Once the line holding "This screenshot has height=306, width=405." appears, repeat it and each line after it to the end of the data, exactly and with nothing else; pictures stay out.

SUPPLIED ENTRIES Start Marker

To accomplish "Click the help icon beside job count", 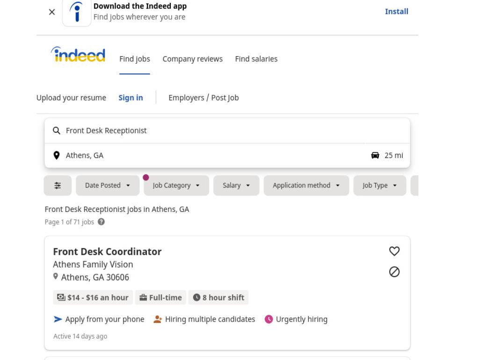I will tap(101, 222).
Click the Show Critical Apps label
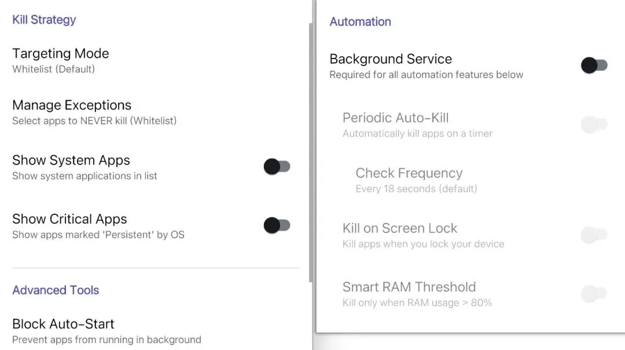 coord(69,218)
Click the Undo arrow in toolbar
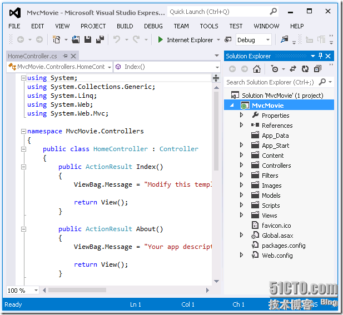343x315 pixels. [117, 39]
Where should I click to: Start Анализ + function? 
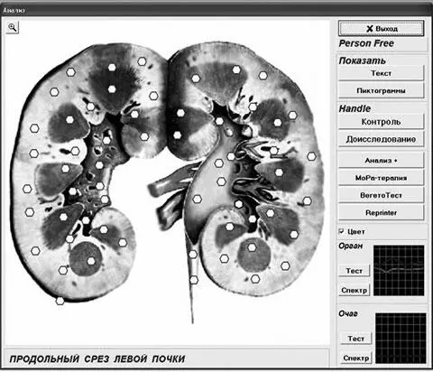(382, 161)
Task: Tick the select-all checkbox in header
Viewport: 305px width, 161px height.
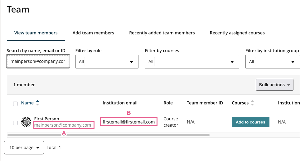Action: 15,103

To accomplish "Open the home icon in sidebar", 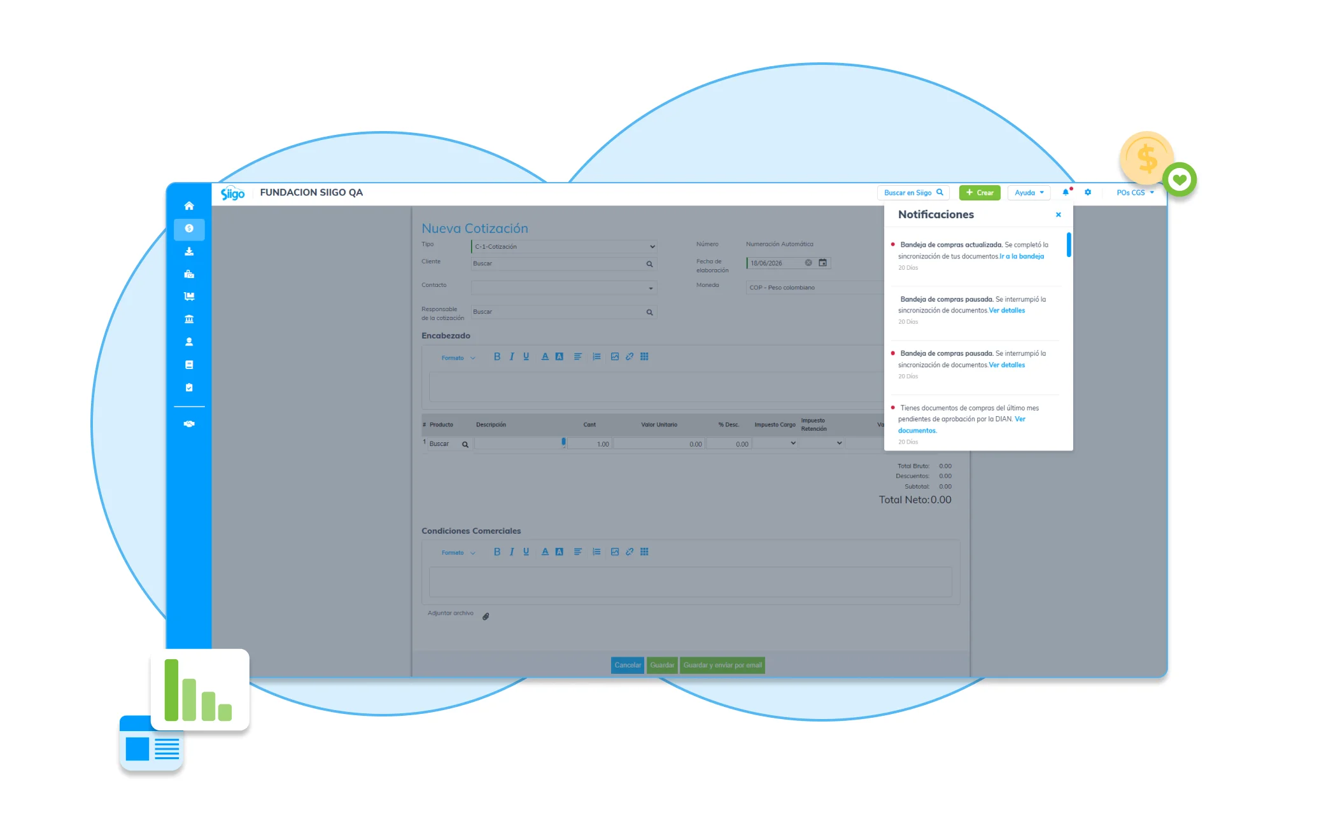I will [189, 206].
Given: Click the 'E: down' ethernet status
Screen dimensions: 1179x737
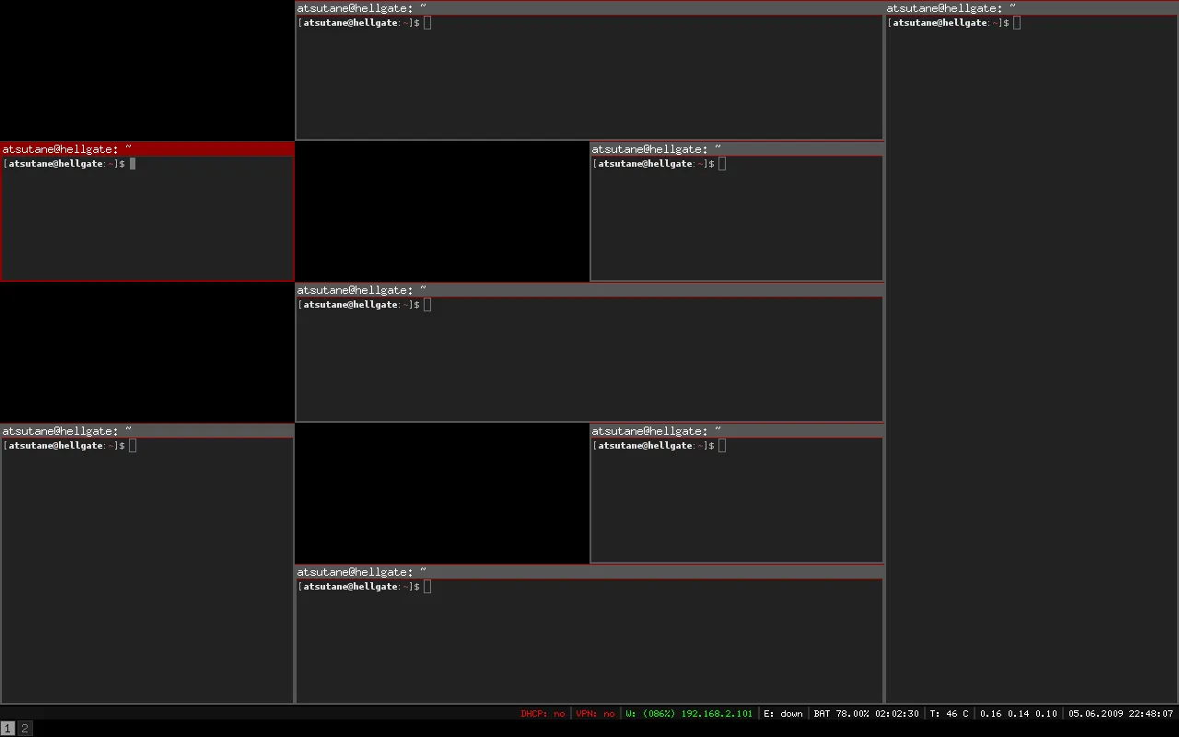Looking at the screenshot, I should [783, 714].
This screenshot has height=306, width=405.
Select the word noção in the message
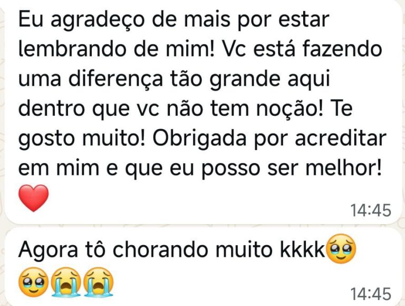click(287, 109)
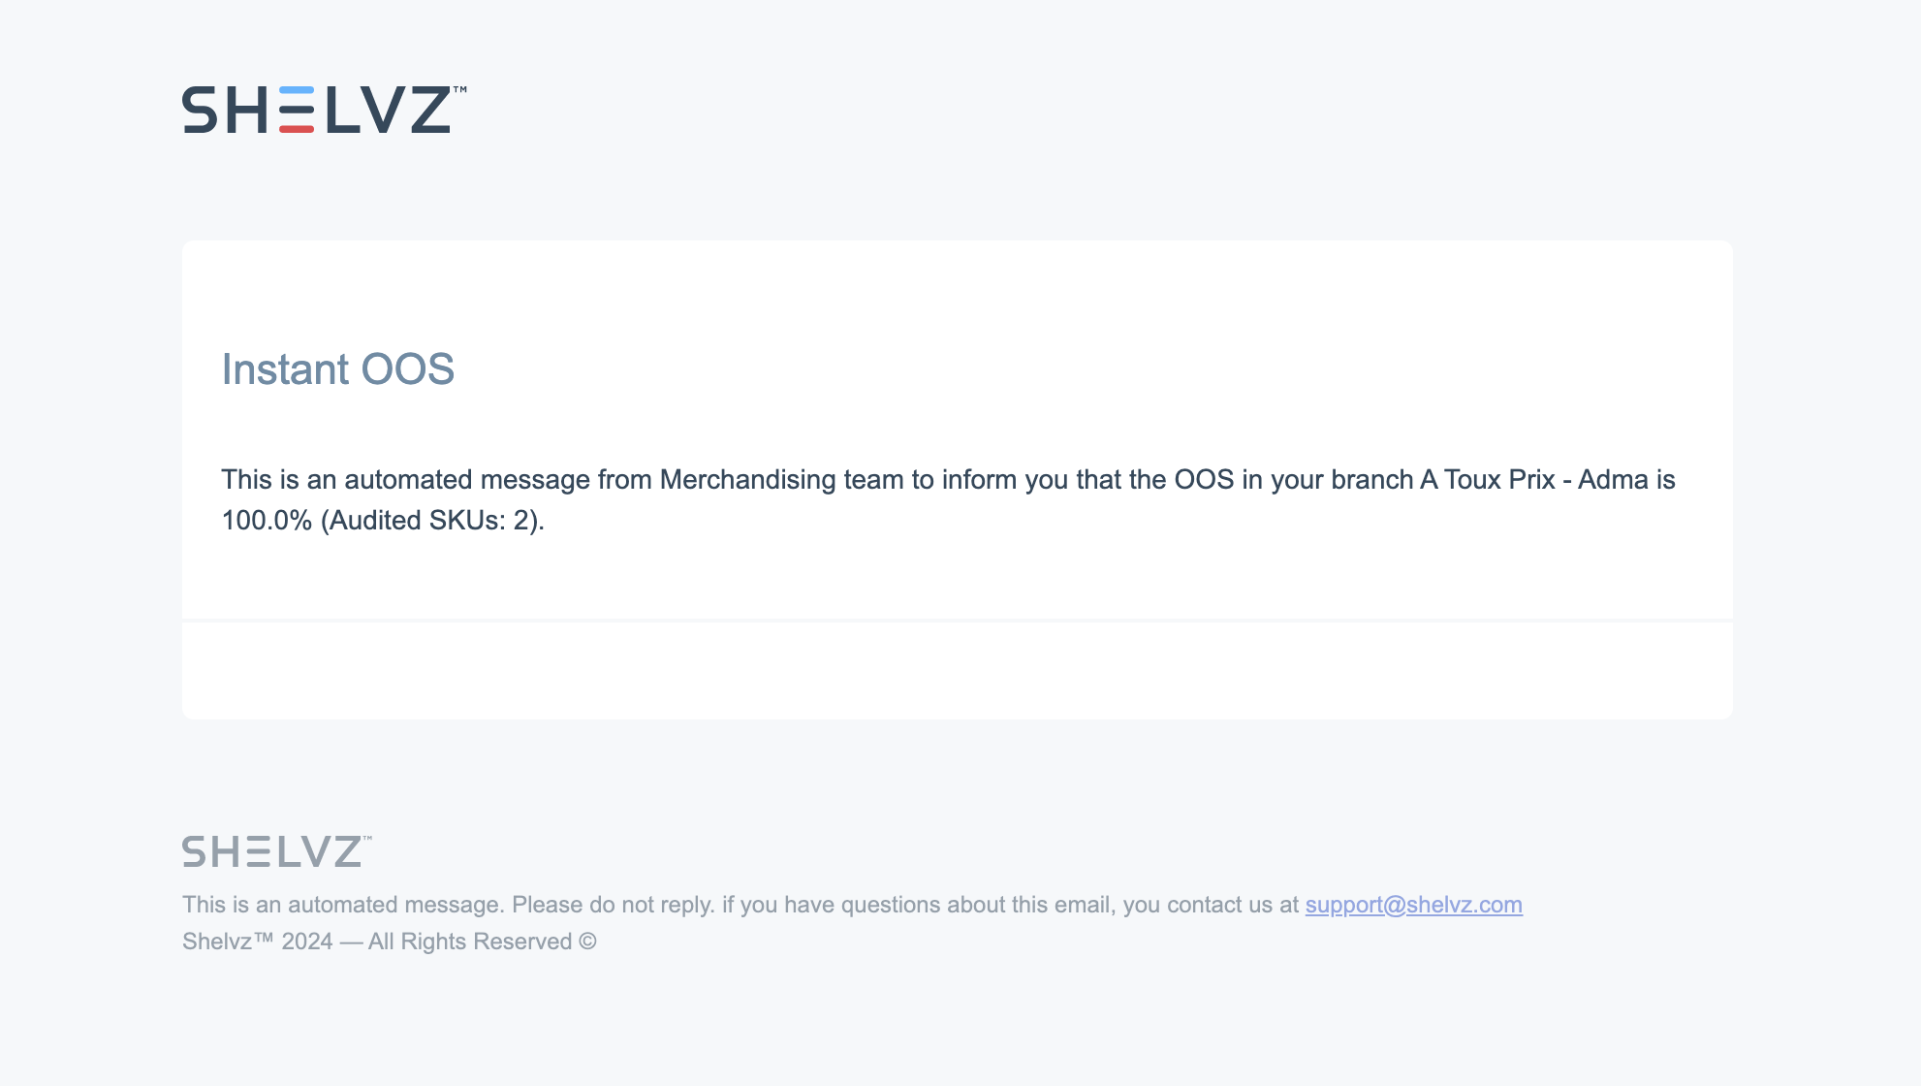Click the red bar in the header logo

(297, 128)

SUPPLIED ENTRIES End Marker

- [EXPECTED OUTPUT]
This screenshot has height=306, width=405.
Select the word noção in the message
click(287, 109)
Click the red bar in the header logo

(297, 128)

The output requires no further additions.